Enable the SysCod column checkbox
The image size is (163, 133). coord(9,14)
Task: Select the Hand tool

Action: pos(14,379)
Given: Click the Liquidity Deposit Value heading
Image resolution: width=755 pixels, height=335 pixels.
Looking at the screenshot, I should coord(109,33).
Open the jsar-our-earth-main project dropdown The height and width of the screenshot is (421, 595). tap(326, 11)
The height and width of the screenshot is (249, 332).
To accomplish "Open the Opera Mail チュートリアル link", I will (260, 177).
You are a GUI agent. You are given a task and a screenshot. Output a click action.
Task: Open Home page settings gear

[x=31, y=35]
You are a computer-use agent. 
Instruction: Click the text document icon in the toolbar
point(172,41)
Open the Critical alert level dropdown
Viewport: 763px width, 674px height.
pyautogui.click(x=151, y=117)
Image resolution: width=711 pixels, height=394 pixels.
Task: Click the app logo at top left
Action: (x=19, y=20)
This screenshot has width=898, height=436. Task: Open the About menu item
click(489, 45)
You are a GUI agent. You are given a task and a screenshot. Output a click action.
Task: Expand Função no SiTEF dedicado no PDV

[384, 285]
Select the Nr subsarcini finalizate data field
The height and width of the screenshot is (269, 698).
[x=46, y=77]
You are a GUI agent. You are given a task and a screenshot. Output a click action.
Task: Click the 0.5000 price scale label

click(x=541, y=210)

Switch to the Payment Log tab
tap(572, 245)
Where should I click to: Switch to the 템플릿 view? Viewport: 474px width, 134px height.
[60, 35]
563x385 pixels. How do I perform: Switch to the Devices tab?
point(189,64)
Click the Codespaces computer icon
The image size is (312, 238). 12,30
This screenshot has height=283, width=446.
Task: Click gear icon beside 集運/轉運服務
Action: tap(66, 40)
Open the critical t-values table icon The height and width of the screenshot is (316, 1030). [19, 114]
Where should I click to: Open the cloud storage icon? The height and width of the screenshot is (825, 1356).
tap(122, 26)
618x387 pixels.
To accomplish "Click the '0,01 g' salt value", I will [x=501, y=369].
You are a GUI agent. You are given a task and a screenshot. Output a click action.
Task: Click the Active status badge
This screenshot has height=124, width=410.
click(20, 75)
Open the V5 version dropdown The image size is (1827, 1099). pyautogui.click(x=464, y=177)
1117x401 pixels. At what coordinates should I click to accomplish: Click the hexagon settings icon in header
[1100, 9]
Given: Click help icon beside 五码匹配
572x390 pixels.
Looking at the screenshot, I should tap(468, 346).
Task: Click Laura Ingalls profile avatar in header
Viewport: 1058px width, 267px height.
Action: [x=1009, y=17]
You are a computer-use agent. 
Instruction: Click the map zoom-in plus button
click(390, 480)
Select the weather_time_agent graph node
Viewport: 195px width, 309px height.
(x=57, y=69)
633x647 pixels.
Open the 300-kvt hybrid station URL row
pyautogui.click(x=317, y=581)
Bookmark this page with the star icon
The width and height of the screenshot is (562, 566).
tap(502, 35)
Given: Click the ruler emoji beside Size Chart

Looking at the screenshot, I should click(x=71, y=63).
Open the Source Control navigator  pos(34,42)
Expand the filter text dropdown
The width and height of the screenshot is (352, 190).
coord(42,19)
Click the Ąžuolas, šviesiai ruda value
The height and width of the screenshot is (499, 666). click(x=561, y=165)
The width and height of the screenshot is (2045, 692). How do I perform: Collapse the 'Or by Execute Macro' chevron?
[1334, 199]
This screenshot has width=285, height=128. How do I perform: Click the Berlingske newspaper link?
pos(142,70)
════════
◆ **SHORT PROBLEM**
Retype the data starting with the line that contains "Expand the filter text dropdown" and continuing through the last line of the data.

◆ **EXERCISE SOLUTION**
Expand the filter text dropdown
The width and height of the screenshot is (352, 190).
coord(42,19)
Click the Ąžuolas, šviesiai ruda value
The height and width of the screenshot is (499, 666). click(x=561, y=165)
The width and height of the screenshot is (2045, 692). How do I perform: Collapse the 'Or by Execute Macro' chevron?
[1334, 199]
This screenshot has width=285, height=128. How do I perform: Click the Berlingske newspaper link?
pos(142,70)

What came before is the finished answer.